Convert the listing below into a Markdown table with the columns Row and Listing line. Give each nonblank line its own numbered row and leave out blank lines.

Data records:
'''

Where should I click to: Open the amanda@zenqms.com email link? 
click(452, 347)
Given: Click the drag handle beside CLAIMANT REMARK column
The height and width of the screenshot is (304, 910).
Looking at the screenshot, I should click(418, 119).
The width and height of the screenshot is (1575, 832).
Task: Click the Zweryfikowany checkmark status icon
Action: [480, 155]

'''

THE COMPLETED TASK:
| Row | Listing line |
|---|---|
| 1 | Where should I click to: Open the amanda@zenqms.com email link?  |
| 2 | click(452, 347) |
| 3 | Given: Click the drag handle beside CLAIMANT REMARK column |
| 4 | The height and width of the screenshot is (304, 910). |
| 5 | Looking at the screenshot, I should click(418, 119). |
| 6 | The width and height of the screenshot is (1575, 832). |
| 7 | Task: Click the Zweryfikowany checkmark status icon |
| 8 | Action: [480, 155] |